深夜図書

書評と映画評が主な雑記ブログ。不定期に23:30更新しています。独断と偏見、ネタバレ必至ですので、お気をつけ下さいまし。なお、ブログ内の人物名は敬称略となっております。

【映画】ボーはおそれている 〜ありのままの自分では裁かれてしまう世界を恐れないわけなんてない〜

スポンサーリンク

《内容》

日常のささいなことでも不安になってしまう怖がりの男ボーは、つい先ほどまで電話で会話していた母が突然、怪死したことを知る。母のもとへ駆けつけようとアパートの玄関を出ると、そこはもう“いつもの日常”ではなかった。その後も奇妙で予想外な出来事が次々と起こり、現実なのか妄想なのかも分からないまま、ボーの里帰りはいつしか壮大な旅へと変貌していく。R15

 

 おいこれアリアスターじゃなかったら途中でやめてるぞ!なんなんだよこの映画!………(ラスト20分)ヤベェ、めっちゃアリアスターだったわ……

 

傍観者の罪

 主人公のボー怖がりで済むのか知的障害の域なのか、それとも精神障害なのかよく分からない位置づけである。

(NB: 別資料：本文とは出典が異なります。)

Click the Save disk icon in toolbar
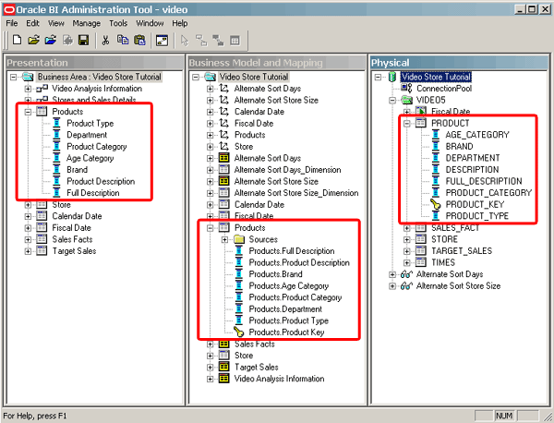Screen dimensions: 554x423 point(83,41)
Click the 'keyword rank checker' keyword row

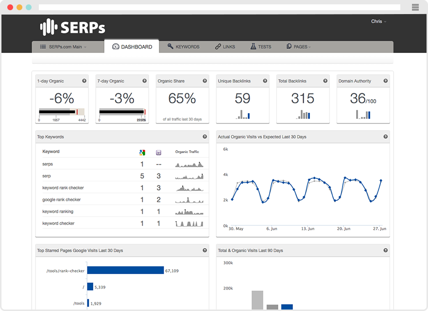coord(122,188)
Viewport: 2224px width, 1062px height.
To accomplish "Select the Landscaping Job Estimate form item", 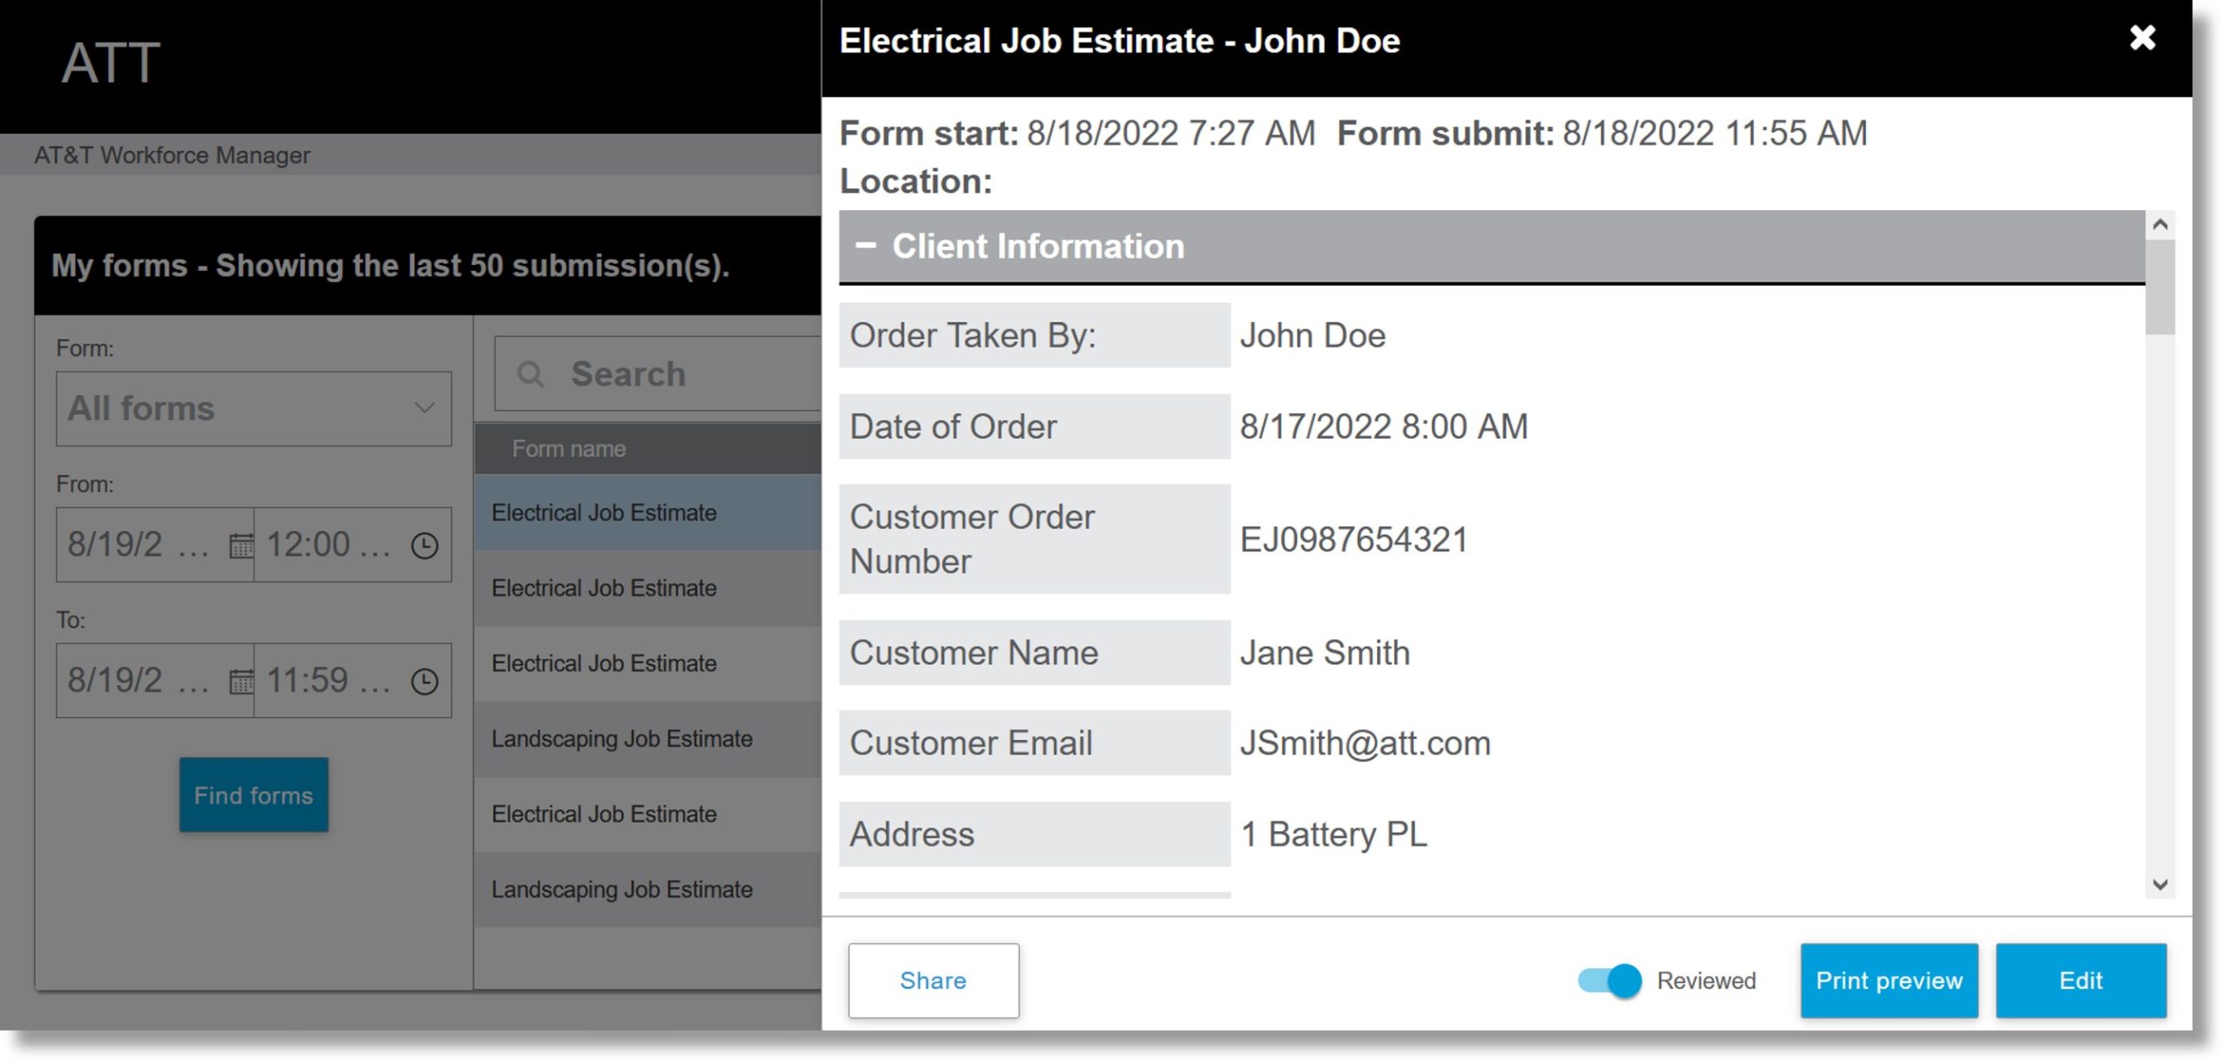I will coord(621,737).
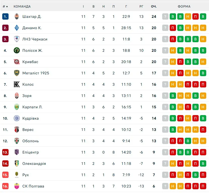Click the maroon rank 13 position badge
209x193 pixels.
[x=5, y=152]

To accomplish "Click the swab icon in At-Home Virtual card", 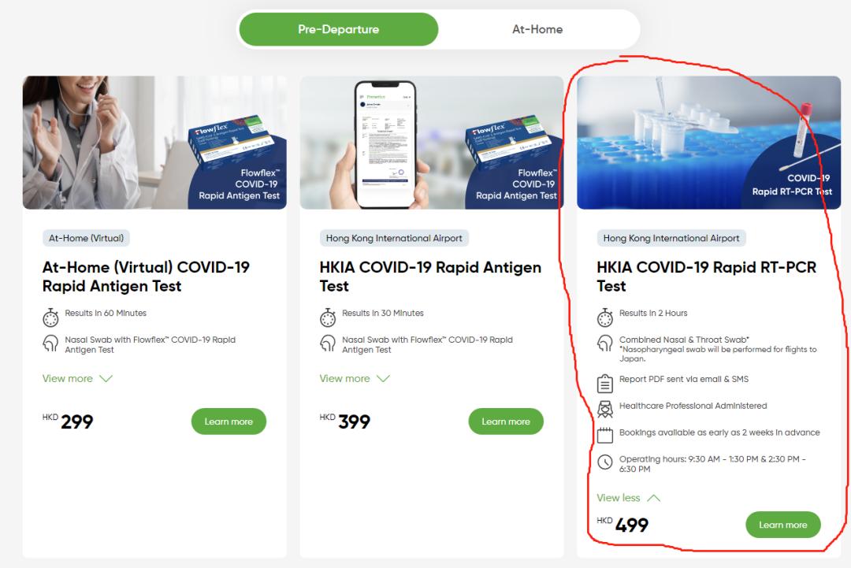I will click(50, 343).
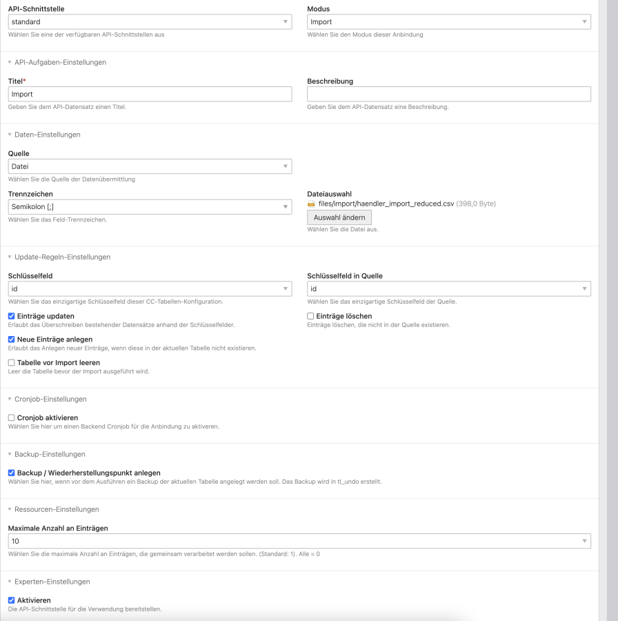Open the Trennzeichen dropdown with Semikolon
618x621 pixels.
[150, 207]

 ただ家の鍵がなくなったり、店のものをお金を払わずに封を切るとか、尋常ではないことだけは確かだ。

 こういった一般的ではない行動と、裸のおっちゃんたちに追われたり天井におっさんが張り付いていたりする妄想とも思われるシーンが続き、まさに観客も悪夢の中に引き摺り込まれる。

 よくある夢の中で「あぁ、夢なら醒めてくれ!どうして夢から醒める方法が分からないんだ!」状態である。映画館で見てたら途中で退席したくなるし、アリアスターというクレジットがなければラストまで見るのはかなりきついと思う。

 

 とにかくボーは風貌的には50代くらいに見えるが、母のクレジットカードで買い物したり、母に電話したり、女性に対しても子供に対してもとにかく年齢と見合っていない、子どもなのだ。

 

 じゃあボーが子どもなのはなぜか、というとそれが母の呪縛なのですね。母は母で狂ってるわけです。というか、自分の思い通りに行かないボーが憎いわけです。愛憎が母を支配し、ボーはそれをまともに喰らって、善悪の判断より自己保身に走ってしまうわけです。

 

 人が生まれて、安全という言葉を知る家庭が安全でなかったから、ボーは常に恐れる。ランダムに訪れる母の苛立ち、それを引き起こすのは自分の選択の間違い、何が正しい?どうすればいい?怖い、怖いよぉ、というのがこの作品。

ボーはおそれている

ボーはおそれている

  • ホアキン・フェニックス
Amazon

 立派な母親はボーにも自分と同じ強さを求める。だからボーを罪人として裁くのだ。ありのままの自分では裁かれてしまう世界を恐れないわけなんてない。